Somehow, and I don't really know how, I ended up at a table with a bunch of Thai people. The guy next to me was telling me it was his family. I'm sure he must have been speaking some English, but I think there was also a fair bit of Thai, and of course the universal language of alcohol. I remember asking everyone's name & telling them how old I thought they were... but getting the numbers wrong saying "12" instead of "22" etc. And then I tried telling them I had two sisters & asking them who was the older sister/older brother etc. One of them was spoon feeding me some kind of noodle soup she was eating and we agreed it was "delicious but a little spicy". Another woman at the table kept trying to say she was the mom but I kept telling her "mai chai" (not correct!). There were almost pictures of the event, but either I'd used up my entire memory card, my batteries were dead, or there's sand in my camera. I'm not sure which one it was, but I got to say "broken" again, and "can not."**
All of this sounds like good clean fun, and it would have been, except eventually the guy next to me became extra friendly and gave me a line I hope never to have to teach my students:
"Have sex with me - five minutes."
The lack of preposition in this sentence leaves it open to a variety of interpretations. Initially I took it as "Have sex with me for five minutes." and just burst out laughing. Come on! I couldn't even get undressed in five minutes. So then he amended his suggestion "Have sex with me - one hour." It occurred to me later that he might mean "in one hour".... but that didn't make the proposition any more appealing.
I should point out here that I did not find the guy even remotely attractive despite my advanced state of intoxication (I don't even know how old he was... but I'm guessing quite a bit older than I am)... so I never entertained the idea of going anywhere with him for five minutes, let alone for an hour.
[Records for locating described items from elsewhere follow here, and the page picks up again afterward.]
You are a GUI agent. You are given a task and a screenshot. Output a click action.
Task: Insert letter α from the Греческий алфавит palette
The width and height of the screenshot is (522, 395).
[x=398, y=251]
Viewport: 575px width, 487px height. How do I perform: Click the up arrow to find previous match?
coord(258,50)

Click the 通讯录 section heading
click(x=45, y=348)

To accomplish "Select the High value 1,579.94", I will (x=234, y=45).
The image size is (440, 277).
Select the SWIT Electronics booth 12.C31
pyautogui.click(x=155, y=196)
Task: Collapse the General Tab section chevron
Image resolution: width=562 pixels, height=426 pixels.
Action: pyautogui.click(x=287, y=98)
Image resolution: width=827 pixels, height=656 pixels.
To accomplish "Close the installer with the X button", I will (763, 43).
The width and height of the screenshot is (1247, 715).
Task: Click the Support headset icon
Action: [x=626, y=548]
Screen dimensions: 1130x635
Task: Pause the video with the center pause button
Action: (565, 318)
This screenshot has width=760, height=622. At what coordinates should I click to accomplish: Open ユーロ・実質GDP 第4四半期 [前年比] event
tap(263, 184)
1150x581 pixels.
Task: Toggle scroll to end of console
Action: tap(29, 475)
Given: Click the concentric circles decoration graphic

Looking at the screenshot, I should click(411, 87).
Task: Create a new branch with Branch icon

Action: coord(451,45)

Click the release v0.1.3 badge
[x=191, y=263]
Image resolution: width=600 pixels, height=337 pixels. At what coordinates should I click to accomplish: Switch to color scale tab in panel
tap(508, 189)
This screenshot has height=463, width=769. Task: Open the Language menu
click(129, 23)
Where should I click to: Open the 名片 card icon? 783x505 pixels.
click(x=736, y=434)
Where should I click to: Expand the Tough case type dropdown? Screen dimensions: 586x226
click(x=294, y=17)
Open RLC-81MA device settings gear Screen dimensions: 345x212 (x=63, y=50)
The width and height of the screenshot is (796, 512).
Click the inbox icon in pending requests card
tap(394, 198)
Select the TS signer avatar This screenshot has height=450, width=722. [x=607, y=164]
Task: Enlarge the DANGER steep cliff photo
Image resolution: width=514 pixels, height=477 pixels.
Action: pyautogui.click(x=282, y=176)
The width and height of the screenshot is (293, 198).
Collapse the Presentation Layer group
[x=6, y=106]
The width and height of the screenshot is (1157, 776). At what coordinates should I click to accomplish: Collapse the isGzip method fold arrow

I am however, happy to report that I was able to decline his offer in Thai with a clear but polite "I don't want that, thank you." Ugh.... Mai sa naam plah!
Laying in the sand, looking up at the tree.
Soon enough, Bunny returned from a fruitless search for her shoes, and the rest of the evening was spent nearly passed out in the sand, nearly passed out in the street, and finally nearly passed out on the rock hard bed in our room (the beach was vastly more comfortable). I think I only actually slept for about an hour. They must have put Red Bull or some other energy drink in the buckets because I was really drunk but far too wired to get any kind of rest. Mai sa naam plah!
Bobby and I had to teach today, so we got up early (I was positively coated with sand), ate a solid hangover-breakfast on the beach and headed home. We left Bunny uncomfortably passed out in bed. She later sent us the text message "Never.Drink.Anything!" But I think 'mai sa naam plah' covers it too.
*I've updated my TAG codes to better reflect the kinds of experiences I'm having here. Yesterday was definitely a Code Sweet Chili Sauce kind of day, but today is more of a Code Fish Sauce as I try to recover from it all.
**Of course there's always the indeterminable gap between what I think I'm saying, and what I'm actually saying, and how much of what I think I understand is actually correct. It's entirely possible that I was just asking them not to put fish sauce on me.